_Dataset entries_.
===

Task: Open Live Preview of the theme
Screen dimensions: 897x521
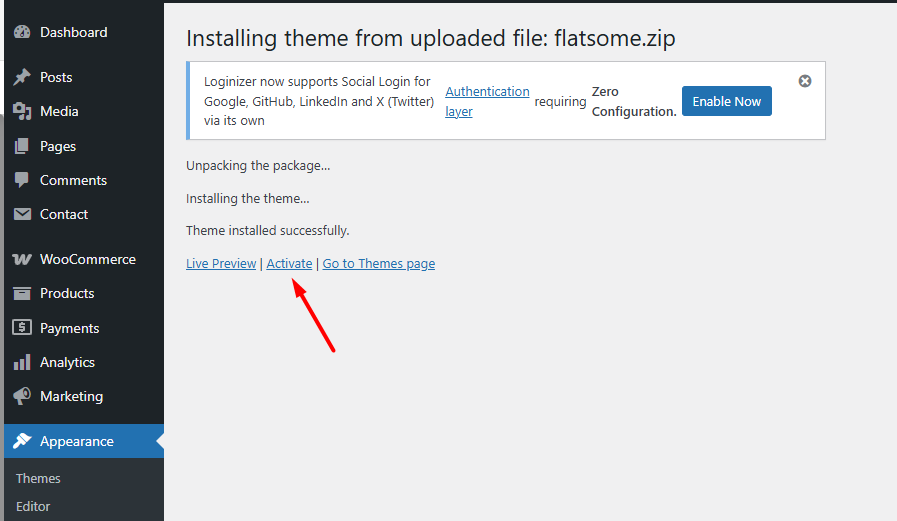Action: pyautogui.click(x=221, y=264)
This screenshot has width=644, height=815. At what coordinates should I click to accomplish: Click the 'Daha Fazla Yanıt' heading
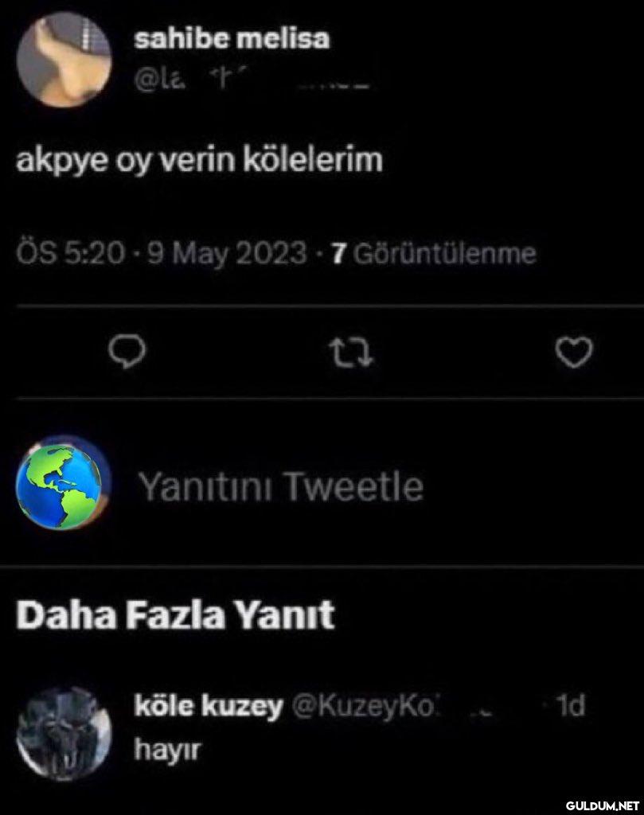pyautogui.click(x=175, y=615)
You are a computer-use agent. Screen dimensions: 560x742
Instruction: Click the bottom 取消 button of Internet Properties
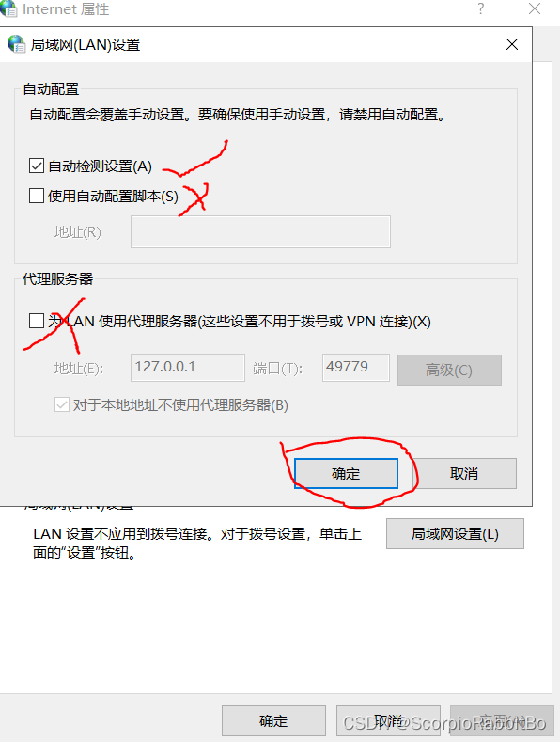pos(388,720)
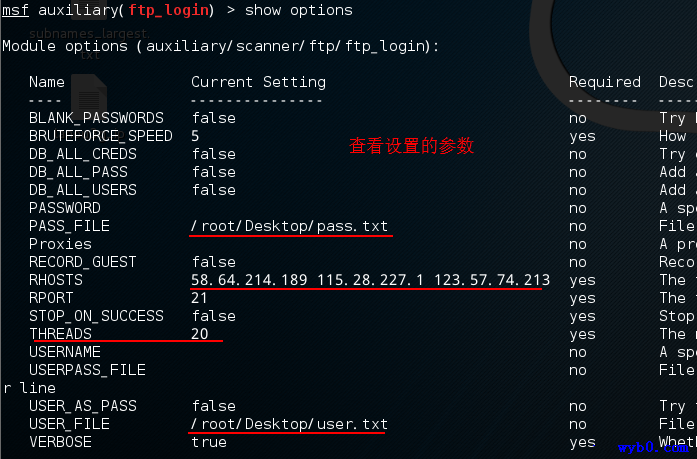Click the show options command text
Viewport: 697px width, 459px height.
click(299, 10)
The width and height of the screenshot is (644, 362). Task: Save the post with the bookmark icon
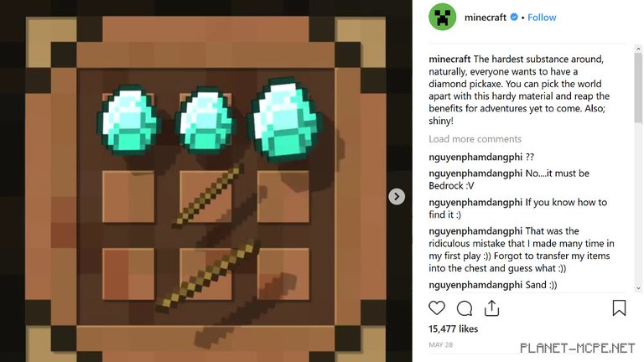pos(619,308)
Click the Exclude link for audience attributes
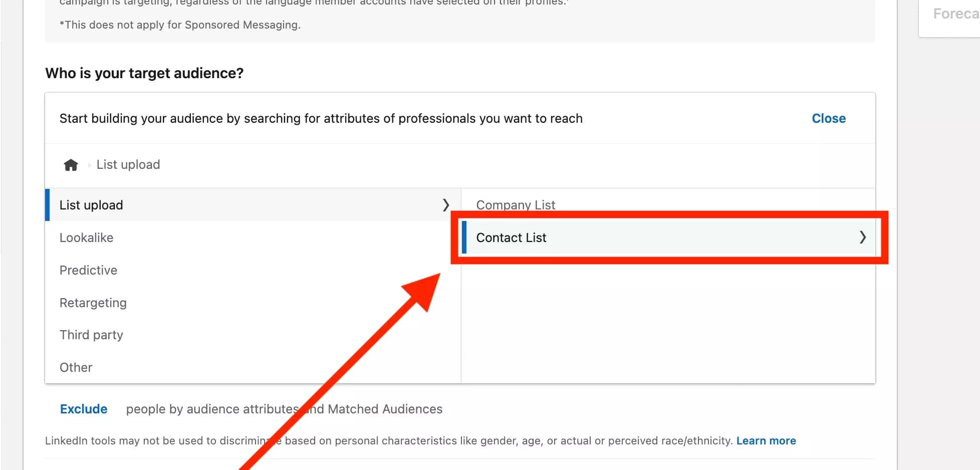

===

_ABOUT THIS EXERCISE_. Give all the records again, exactly, without images.

_ANSWER BOX_.
Task: Open Live Preview of the theme
Screen dimensions: 897x521
Action: pyautogui.click(x=221, y=264)
This screenshot has width=644, height=815. At what coordinates should I click to accomplish: Click the 'Daha Fazla Yanıt' heading
pyautogui.click(x=175, y=615)
You are a computer-use agent. Screen dimensions: 560x742
Instruction: Click the bottom 取消 button of Internet Properties
pos(388,720)
Click the show options command text
Viewport: 697px width, 459px height.
click(299, 10)
The width and height of the screenshot is (644, 362). Task: Save the post with the bookmark icon
pos(619,308)
Click the Exclude link for audience attributes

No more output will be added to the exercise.